=== Section Start ===
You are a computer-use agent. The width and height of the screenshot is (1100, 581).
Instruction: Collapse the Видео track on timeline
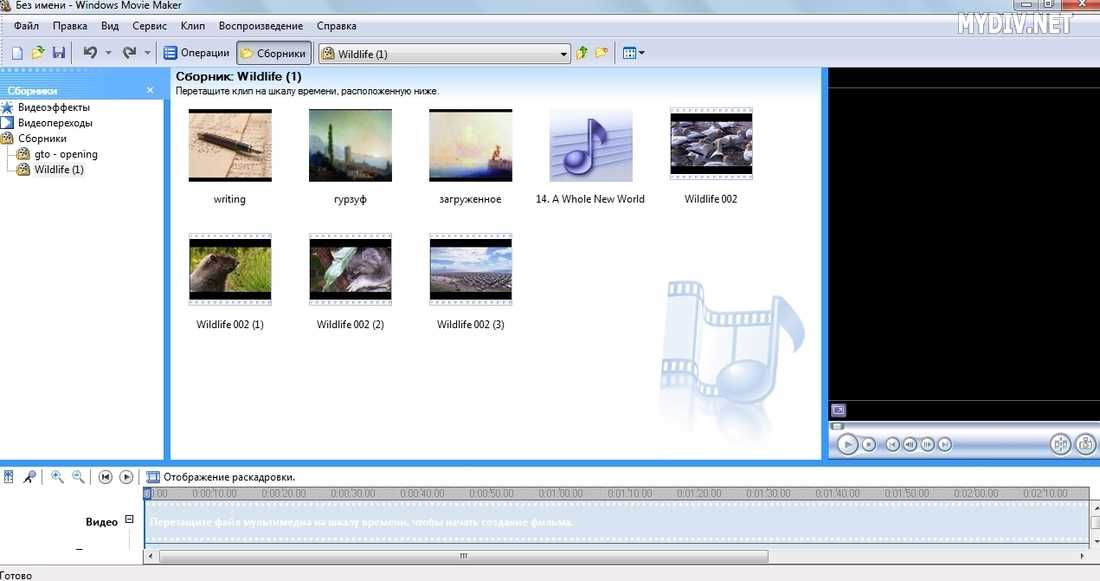tap(129, 519)
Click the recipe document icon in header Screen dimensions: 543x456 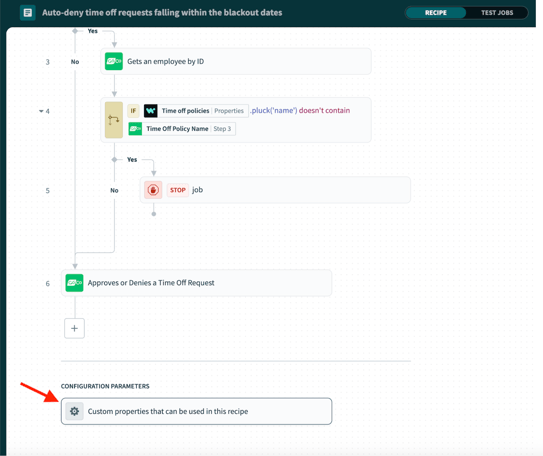pyautogui.click(x=28, y=13)
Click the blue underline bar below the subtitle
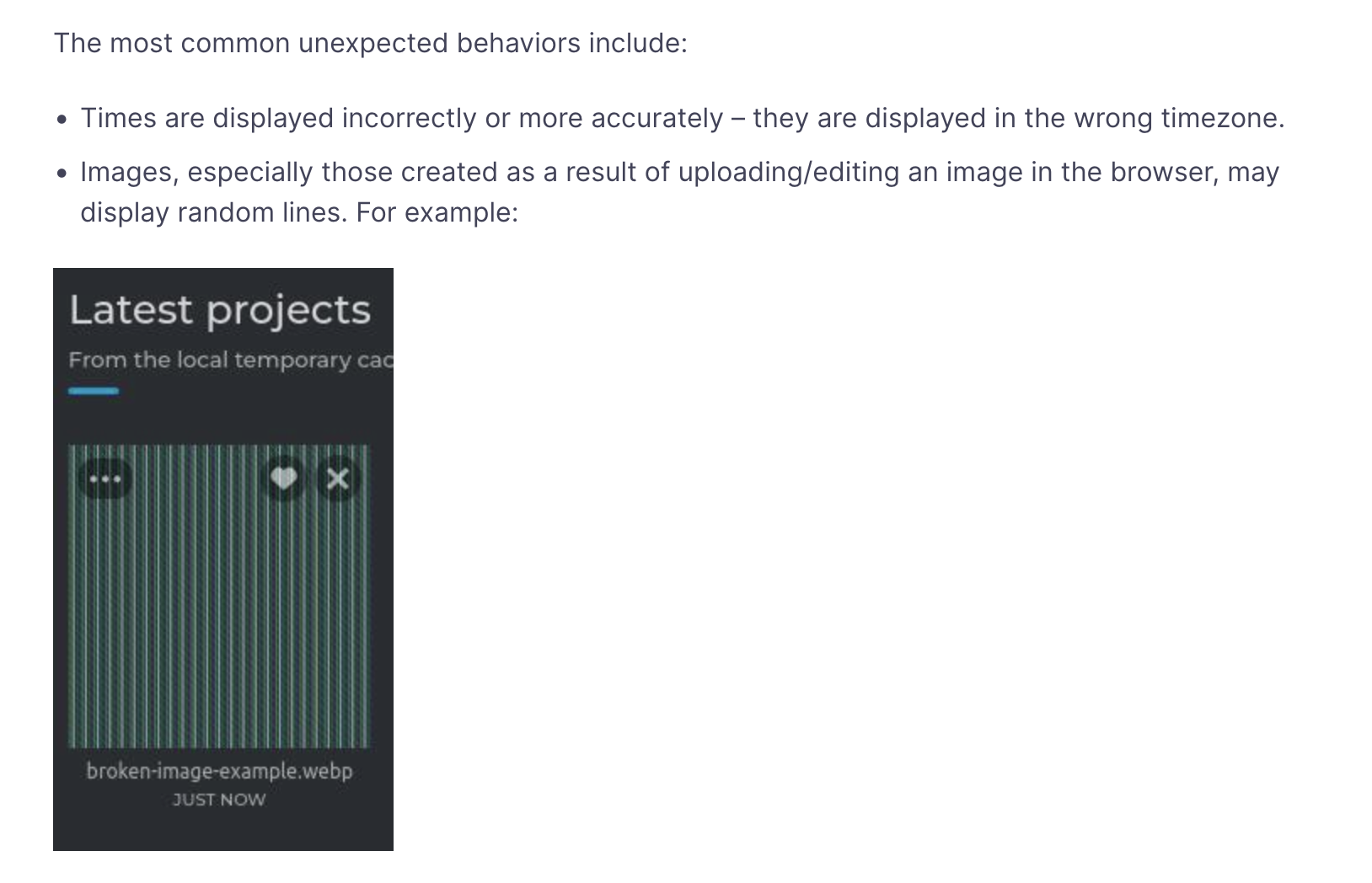The width and height of the screenshot is (1372, 883). pos(94,391)
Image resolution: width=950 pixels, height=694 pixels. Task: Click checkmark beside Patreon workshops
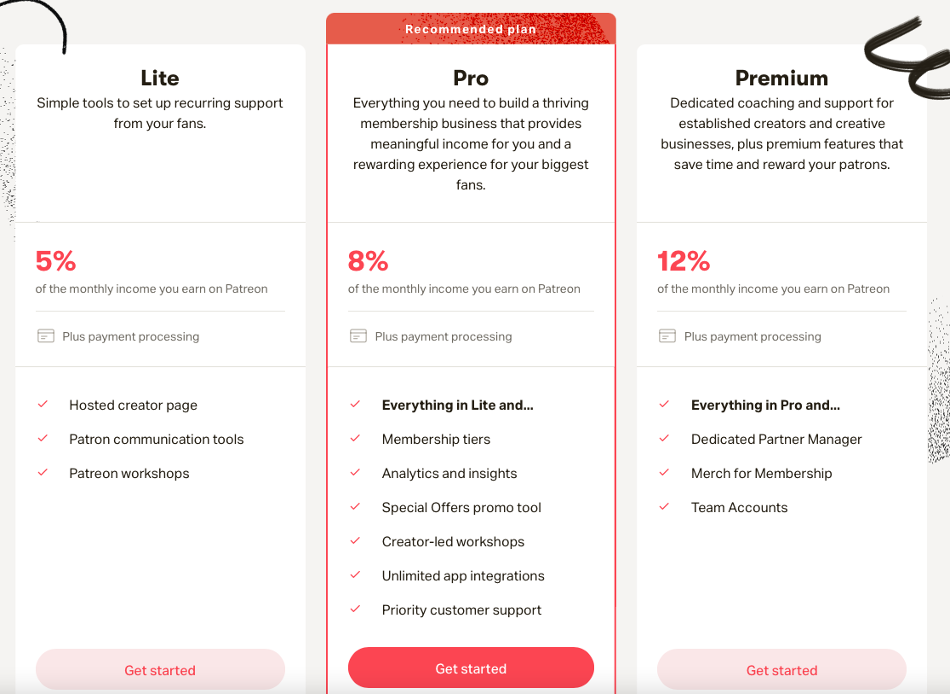[43, 472]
=== Section End ===
Task prompt =>
Starting at the line that contains "Image resolution: width=950", write out every line through the final line of the entries, word for word; skip any pictures.

Task response =>
Image resolution: width=950 pixels, height=694 pixels. Task: Click checkmark beside Patreon workshops
[43, 472]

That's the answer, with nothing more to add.